The Document Transformation Application

Primary LanguageGo

The Document Transformation Application

The Document Transformation Application (DTA) is a microservice based web service application provided by the research group QDS of the TU Berlin.

The DTA serves as a playground for different research topics and provides a collection of different document transformation functions. A DocumentTransformationFunction DTF transforms a document into another document. Transforming in our context is meant in a very broad sense. Actually the semantics defined is, that one document, represented as a byte array, is passed as a argument to the DTF and another array of bytes is returned.

The DTA Server protocol

The protocol between a DTA user and the DTA Server is defined using gRPC and we call it DTA Server Protocol.
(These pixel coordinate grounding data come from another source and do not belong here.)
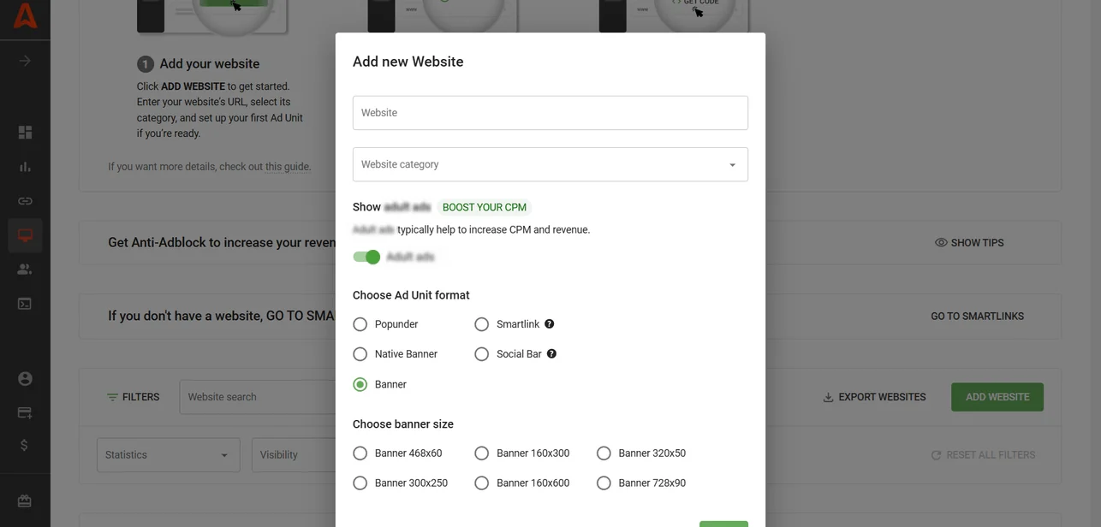Select the Native Banner format
Image resolution: width=1101 pixels, height=527 pixels.
pyautogui.click(x=360, y=353)
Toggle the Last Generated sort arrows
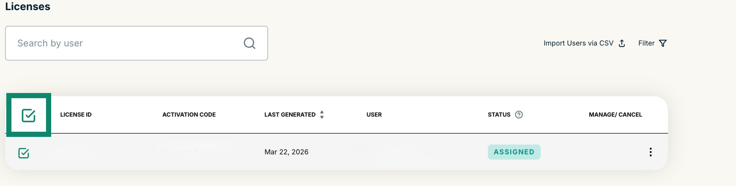This screenshot has width=736, height=186. coord(322,115)
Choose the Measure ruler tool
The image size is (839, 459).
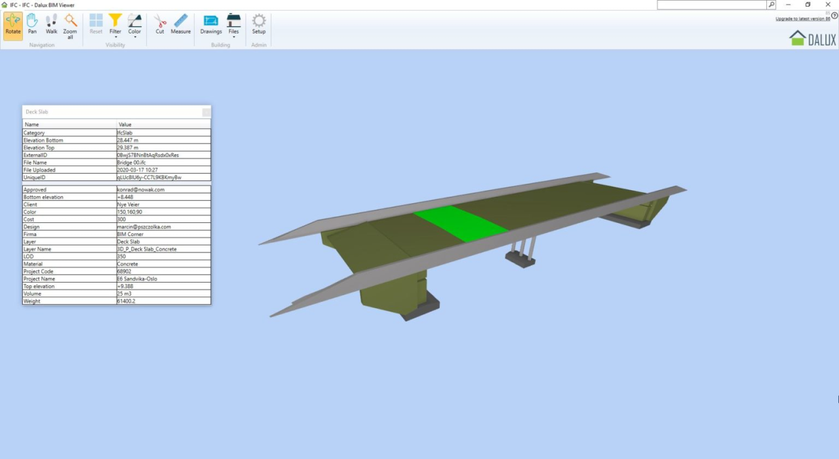coord(180,25)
A DTA worker might also act as a gateway to

The server protocol is defined using gRPC and consists of three operations

  • TransformDocument
  • ListServices
  • TransformPipe

We have build the protocol using the protobuf v3.9.1 tool.

In addition we have defined a compatible RESTfull/JSON based API according to the following REST specification

Architecture

The architecture is pretty simple as shown in

Architecture

A Client communicates with a DTA Server via gRPC or RESTfull/JSON. The DTA Server can communicate with other DTA Servers and will return the result to the DTA client.

If a DTA server simply enables the communication with other, potentially private DTA servers we call this a DTA gateway.

Implementations

Currently the project provides implementations for the following elements

Servers

  • Gateway A simple, straigth forward gateway implementation

Services

  • Count Counting lines, words, bytes in a document

  • Echo Just echoing the provided document

  • Html2text Extracts from a HTML document the text in markdown form. Preserves table structures.

Installation of Implementations

Installation is pretty straight forward if you have a working golang environment.

go get github.com/theovassiliou/doctrans
go build ./...
go test ./...

If the output looks reasonable you are ready to go.

1st run

To test run a client/server pair try out the following

go run services/qds_echo/echo.go

and in another terminal on the same host

go run clients/client.go test/testDoc.txt

client sends the file testDoc.txt to the echo server which has been started before. Addressing is hardcoded via the default parameters.

If you start in a third terminal on the same host an additional server with

go run services/qds_count/count.go

This would start the count server, listening on the next available port. In order to use this service you could use now

go run clients/client.go -g :50052 test/testDoc.txt

For detailed configurations consult the respective client and server READMEs

Glossary

  • DTA - Document Transformation Application
    • DTA client - Synonym for DTA user.
    • DTA gateway - A DTA gateway offers via the DTA server API access to non-publicly available DTA
    • DTA server - The DTA server provides an API for document transformation. The DTA server might use DTA worker to perform the task, or other means. See also DTA Gateway
    • DTA server protocol - The protocol between DTA server and DTA user.
    • DTA user - Is a entity that uses the DTA Server API to transform a document. Also called DTA client.
    • DTA worker - A microservice providing one transformation function, potentially parametrised. A DTA worker is also a DTA server.
    • DTF - Document Transformation Function is a function that tranforms a document into another document. Simple example include, ECHO (the null transformation) or COUNT (Counting lines, words and/or characters), while more suffistacted functions might convert a PDF to a text document.